Problem statement:
Output only the lines of the entries that follow, starting at the one with "院長のブログ (96, 255)" and running down to the one with "Cursos Gratis Cádiz (54, 2366)", both included and unchanged.

Stored data
((

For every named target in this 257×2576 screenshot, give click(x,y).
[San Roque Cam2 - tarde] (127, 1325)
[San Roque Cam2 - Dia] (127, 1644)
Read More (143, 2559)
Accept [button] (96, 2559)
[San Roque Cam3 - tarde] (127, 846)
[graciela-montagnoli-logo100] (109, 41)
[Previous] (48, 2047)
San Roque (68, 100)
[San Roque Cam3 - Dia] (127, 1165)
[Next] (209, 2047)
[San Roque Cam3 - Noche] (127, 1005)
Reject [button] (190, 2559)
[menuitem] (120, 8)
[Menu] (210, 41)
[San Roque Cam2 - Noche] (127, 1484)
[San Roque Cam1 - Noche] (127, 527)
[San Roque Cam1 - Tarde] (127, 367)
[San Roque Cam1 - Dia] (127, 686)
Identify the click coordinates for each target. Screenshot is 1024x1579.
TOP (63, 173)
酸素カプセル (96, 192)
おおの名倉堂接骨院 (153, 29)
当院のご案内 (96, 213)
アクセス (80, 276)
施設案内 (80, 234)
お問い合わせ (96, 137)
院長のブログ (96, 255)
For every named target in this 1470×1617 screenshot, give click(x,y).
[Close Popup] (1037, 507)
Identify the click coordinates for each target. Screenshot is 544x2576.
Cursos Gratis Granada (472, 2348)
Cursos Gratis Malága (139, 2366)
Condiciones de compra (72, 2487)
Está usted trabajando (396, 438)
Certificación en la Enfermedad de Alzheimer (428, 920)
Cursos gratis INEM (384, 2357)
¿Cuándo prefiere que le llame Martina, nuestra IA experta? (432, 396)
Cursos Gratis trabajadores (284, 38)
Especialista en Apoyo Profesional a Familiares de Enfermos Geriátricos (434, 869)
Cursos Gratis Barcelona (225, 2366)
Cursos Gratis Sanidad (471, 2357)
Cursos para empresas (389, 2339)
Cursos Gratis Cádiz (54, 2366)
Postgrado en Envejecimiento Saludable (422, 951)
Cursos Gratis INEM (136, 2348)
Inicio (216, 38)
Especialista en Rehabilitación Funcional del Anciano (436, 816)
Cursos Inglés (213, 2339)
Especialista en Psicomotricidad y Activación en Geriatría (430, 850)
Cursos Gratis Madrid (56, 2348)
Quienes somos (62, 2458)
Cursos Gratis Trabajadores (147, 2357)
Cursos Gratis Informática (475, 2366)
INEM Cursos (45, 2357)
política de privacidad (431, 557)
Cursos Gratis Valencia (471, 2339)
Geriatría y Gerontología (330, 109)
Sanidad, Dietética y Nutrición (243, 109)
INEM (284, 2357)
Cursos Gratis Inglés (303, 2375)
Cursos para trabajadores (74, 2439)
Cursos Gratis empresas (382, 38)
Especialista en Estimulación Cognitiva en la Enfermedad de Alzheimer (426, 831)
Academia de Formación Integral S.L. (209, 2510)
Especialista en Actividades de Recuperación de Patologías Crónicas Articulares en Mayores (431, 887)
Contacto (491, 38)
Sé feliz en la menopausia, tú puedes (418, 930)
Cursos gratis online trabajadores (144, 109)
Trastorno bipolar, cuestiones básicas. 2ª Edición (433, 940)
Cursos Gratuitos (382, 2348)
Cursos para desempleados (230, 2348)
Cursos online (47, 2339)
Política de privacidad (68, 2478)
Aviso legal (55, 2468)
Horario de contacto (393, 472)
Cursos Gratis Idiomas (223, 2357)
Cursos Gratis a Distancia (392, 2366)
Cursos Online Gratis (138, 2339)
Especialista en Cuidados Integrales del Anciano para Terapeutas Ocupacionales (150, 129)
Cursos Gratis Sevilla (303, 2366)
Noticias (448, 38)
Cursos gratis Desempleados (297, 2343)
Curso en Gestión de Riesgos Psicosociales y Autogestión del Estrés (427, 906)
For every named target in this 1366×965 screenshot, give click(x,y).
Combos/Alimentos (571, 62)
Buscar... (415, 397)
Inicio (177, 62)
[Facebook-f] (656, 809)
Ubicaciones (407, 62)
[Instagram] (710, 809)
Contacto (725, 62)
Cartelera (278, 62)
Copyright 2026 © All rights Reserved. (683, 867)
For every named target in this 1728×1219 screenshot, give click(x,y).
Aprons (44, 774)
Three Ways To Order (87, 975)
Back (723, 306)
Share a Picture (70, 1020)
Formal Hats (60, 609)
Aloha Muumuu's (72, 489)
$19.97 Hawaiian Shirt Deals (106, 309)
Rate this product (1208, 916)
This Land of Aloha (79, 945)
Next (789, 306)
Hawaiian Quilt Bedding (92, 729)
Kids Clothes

))

Completed exercise:
院長のブログ (96, 255)
For every named target in this 1470×1617 screenshot, give click(x,y).
[Close Popup] (1037, 507)
Identify the click coordinates for each target. Screenshot is 544x2576.
Cursos Gratis Granada (472, 2348)
Cursos Gratis Malága (139, 2366)
Condiciones de compra (72, 2487)
Está usted trabajando (396, 438)
Certificación en la Enfermedad de Alzheimer (428, 920)
Cursos gratis INEM (384, 2357)
¿Cuándo prefiere que le llame Martina, nuestra IA experta? (432, 396)
Cursos Gratis trabajadores (284, 38)
Especialista en Apoyo Profesional a Familiares de Enfermos Geriátricos (434, 869)
Cursos Gratis Barcelona (225, 2366)
Cursos Gratis Sanidad (471, 2357)
Cursos para empresas (389, 2339)
Cursos Gratis Cádiz (54, 2366)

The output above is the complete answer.